Application Layer (Django API)

  • Role: Handles HTTP requests, authentication, business logic, tenant validation, and task queuing.
  • Multi-Tenancy: Shared database, separated by schemas or strict organization_id foreign keys (enforced by TenantMiddleware).
  • Statelessness: No session data stored on web nodes to allow instant horizontal scaling via auto-scaling groups.

Queue & Event Engine

  • Broker: Redis.
  • Workers: Celery. Separated by queue types (dispatch_queue, import_queue, webhook_queue, ai_queue, analytics_queue) to prevent bulk CSV imports from blocking time-sensitive email dispatches.
  • State Machine: The CampaignLead represents the state.
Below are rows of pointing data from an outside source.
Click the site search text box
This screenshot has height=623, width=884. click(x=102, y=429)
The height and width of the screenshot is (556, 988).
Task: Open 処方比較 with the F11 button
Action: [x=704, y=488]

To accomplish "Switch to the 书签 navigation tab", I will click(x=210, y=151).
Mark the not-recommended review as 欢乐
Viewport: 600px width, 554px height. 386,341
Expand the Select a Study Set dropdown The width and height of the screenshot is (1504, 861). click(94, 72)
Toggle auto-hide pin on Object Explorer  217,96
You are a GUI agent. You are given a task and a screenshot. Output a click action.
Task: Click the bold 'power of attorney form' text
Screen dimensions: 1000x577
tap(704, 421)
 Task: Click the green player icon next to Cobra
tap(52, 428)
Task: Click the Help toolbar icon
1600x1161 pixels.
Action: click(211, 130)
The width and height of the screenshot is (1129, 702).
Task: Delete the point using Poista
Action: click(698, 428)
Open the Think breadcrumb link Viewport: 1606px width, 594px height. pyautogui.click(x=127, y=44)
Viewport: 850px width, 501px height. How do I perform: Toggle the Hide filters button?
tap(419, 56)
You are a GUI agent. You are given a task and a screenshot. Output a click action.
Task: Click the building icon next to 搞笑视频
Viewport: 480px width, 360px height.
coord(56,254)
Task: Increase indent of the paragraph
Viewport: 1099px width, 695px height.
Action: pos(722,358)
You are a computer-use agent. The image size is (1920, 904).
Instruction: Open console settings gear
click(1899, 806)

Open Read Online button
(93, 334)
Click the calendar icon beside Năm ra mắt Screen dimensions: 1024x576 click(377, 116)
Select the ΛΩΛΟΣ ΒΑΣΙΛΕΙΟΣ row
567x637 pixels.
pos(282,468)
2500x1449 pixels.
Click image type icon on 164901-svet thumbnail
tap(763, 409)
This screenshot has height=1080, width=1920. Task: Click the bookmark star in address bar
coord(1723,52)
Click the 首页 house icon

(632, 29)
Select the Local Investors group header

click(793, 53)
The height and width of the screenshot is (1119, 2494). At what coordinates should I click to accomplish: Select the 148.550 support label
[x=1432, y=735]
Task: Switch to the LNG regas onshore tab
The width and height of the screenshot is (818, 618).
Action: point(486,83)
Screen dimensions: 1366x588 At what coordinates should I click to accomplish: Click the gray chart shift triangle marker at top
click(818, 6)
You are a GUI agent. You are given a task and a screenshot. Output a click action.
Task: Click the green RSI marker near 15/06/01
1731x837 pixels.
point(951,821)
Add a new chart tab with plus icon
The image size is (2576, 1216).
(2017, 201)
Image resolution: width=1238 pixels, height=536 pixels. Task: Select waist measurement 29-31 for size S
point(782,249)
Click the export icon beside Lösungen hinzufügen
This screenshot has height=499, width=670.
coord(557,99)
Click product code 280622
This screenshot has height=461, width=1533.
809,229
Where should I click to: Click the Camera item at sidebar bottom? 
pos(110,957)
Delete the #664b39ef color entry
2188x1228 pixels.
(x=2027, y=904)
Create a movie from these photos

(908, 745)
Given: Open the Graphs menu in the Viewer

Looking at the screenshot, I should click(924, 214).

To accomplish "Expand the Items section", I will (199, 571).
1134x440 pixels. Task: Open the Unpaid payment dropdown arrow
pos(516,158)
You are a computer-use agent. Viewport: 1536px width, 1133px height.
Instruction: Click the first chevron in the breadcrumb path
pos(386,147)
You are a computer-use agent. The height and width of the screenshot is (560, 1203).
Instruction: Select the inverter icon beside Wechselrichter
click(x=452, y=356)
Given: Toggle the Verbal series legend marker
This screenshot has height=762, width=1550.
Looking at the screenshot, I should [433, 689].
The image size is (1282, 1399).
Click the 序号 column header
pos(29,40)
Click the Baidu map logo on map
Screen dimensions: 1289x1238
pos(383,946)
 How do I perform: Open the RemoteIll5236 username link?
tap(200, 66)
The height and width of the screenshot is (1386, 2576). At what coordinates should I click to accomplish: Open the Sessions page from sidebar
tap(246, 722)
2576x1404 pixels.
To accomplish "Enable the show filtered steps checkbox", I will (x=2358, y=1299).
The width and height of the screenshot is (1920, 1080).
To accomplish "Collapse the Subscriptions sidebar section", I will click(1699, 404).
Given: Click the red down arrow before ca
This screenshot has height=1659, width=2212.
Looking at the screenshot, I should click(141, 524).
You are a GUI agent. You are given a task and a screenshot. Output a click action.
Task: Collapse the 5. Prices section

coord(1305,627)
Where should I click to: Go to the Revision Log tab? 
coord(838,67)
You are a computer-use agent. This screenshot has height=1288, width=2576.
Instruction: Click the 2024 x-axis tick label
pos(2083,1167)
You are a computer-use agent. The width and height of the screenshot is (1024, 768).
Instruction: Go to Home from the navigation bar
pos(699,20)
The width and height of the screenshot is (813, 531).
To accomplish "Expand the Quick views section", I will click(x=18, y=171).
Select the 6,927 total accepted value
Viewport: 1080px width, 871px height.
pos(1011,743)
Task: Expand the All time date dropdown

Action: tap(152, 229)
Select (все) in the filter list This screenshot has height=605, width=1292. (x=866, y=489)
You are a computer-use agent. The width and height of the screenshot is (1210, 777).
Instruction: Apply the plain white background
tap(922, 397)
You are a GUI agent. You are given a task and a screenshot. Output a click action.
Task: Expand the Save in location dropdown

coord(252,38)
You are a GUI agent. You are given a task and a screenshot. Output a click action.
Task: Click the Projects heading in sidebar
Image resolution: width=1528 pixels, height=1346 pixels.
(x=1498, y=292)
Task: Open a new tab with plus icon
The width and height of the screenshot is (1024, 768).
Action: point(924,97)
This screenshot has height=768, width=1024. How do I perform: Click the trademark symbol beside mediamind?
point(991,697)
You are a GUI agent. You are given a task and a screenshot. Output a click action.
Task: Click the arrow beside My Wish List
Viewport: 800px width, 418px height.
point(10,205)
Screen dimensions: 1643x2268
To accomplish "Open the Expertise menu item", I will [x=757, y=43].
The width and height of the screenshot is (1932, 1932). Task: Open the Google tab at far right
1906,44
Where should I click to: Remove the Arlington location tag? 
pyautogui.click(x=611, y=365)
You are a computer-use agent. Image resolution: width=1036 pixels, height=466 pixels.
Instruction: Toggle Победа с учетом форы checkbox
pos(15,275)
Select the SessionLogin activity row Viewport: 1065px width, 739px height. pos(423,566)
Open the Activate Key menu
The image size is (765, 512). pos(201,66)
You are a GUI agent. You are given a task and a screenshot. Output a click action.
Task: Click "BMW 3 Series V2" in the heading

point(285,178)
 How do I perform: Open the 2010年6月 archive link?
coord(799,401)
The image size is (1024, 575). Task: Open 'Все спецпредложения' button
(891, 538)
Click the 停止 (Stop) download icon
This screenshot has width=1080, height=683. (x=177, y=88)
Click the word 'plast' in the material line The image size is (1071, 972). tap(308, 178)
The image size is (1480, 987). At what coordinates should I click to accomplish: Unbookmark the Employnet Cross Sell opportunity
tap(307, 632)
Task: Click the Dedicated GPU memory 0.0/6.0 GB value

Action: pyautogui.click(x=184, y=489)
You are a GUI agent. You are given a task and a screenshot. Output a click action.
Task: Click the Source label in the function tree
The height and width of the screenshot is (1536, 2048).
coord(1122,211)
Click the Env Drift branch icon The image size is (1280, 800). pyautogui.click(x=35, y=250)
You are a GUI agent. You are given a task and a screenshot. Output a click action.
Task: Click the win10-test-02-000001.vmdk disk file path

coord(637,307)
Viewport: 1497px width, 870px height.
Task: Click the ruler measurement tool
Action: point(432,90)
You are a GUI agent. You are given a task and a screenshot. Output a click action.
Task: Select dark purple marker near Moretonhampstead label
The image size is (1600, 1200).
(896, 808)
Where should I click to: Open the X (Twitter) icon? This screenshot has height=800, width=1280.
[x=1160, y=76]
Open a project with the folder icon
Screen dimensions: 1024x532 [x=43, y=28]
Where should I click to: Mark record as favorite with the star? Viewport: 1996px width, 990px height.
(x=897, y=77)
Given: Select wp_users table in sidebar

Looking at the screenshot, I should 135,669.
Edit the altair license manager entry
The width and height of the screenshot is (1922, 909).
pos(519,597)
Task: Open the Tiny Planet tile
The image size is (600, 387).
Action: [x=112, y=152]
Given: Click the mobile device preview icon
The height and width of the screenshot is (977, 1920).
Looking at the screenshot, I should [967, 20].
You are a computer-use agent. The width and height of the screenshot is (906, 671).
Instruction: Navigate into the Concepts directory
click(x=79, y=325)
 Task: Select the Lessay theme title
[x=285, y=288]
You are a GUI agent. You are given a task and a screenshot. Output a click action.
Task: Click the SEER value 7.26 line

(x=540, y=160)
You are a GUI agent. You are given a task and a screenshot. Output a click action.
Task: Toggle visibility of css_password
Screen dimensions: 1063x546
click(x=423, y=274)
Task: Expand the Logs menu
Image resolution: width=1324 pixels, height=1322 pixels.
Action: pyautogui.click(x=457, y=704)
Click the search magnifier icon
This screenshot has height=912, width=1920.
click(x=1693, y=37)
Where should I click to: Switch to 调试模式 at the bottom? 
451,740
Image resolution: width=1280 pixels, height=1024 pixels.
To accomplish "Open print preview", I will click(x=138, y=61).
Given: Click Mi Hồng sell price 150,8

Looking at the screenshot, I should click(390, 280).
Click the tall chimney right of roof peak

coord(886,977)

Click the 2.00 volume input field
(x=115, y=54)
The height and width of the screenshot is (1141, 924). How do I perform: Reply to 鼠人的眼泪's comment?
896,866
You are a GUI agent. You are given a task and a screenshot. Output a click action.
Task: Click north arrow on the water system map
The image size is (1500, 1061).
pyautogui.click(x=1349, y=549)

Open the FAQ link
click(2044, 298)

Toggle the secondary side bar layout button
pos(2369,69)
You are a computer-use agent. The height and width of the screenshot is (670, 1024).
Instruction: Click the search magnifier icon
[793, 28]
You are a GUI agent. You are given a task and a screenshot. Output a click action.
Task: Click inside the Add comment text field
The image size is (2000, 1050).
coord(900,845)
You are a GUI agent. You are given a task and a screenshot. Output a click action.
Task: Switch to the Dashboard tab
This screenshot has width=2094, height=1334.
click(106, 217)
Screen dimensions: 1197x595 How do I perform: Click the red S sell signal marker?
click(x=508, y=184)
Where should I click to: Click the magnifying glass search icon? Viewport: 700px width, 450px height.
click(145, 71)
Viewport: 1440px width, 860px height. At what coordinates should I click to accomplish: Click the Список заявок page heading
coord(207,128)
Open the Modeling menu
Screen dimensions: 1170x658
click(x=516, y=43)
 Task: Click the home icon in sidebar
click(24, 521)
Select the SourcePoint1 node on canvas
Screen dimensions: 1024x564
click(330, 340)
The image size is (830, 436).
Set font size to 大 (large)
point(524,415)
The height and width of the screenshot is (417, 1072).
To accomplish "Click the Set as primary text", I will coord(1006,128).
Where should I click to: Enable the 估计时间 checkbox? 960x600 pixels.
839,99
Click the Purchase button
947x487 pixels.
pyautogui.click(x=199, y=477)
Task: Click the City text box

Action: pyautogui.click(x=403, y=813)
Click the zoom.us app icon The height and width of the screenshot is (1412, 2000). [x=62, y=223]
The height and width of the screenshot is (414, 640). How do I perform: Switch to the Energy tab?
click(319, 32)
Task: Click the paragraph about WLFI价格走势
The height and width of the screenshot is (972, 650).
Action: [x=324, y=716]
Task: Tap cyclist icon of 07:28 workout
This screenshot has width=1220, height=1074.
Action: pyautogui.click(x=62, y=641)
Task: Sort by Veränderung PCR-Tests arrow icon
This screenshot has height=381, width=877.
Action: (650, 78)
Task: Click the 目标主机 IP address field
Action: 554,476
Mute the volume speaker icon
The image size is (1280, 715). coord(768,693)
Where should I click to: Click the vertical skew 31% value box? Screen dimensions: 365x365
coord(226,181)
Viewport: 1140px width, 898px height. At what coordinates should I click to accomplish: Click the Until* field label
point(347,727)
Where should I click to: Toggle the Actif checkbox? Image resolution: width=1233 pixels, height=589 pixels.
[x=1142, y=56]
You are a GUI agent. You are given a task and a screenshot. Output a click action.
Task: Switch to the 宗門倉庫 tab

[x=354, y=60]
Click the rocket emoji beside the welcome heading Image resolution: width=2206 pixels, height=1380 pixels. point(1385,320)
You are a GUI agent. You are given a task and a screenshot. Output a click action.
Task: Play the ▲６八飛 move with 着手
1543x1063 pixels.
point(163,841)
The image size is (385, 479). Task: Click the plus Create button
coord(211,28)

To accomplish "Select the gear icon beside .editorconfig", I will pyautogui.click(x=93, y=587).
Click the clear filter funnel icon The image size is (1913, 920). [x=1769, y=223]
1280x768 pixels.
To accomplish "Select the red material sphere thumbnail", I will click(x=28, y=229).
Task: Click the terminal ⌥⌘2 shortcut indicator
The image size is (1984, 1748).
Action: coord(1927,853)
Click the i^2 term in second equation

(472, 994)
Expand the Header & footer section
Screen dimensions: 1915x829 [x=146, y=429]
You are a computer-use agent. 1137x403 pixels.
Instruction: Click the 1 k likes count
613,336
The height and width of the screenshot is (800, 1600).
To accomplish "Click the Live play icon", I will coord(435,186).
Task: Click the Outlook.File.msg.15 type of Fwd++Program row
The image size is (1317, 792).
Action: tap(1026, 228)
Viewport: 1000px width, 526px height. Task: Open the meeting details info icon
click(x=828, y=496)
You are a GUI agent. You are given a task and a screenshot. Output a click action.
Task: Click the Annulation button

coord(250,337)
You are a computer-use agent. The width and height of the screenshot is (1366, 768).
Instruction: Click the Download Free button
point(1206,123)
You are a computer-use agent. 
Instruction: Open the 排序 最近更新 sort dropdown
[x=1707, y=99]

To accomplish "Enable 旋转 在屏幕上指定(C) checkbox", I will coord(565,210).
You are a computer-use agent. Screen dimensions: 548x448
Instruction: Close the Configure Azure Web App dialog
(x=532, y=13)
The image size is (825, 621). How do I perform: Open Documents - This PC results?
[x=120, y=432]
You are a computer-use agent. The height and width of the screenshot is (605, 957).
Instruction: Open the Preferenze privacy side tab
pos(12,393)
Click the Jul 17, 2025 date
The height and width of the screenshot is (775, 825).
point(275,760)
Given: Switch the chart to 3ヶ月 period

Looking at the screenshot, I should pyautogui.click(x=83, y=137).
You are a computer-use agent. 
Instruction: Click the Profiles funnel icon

The CeleryBeat scheduler constantly queries the database for CampaignLead records where status='ACTIVE' and next_execution_time <= NOW().

AI Context Layer

  • Wrapper: An internal microservice/class that standardizes prompts.
  • Pipeline: Fetch Lead Data → Build Prompt Context → Execute Gemini API Call → Fallback Check → Save Output.
  • Resilience: Implements exponential backoff, rate limit handling, and deterministic string fallbacks if the AI provider times out.

Message Delivery

  • Pluggable strategies for dispatchting messages.
  • Idempotency keys generated per Message to ensure retries by Celery workers do not result in double-emails to leads.
  • Delivery webhooks from providers (e.g., SendGrid/Mailgun Event Webhooks) are routed back to Django, placed on the webhook_queue, and processed asynchronously to update lead analytics.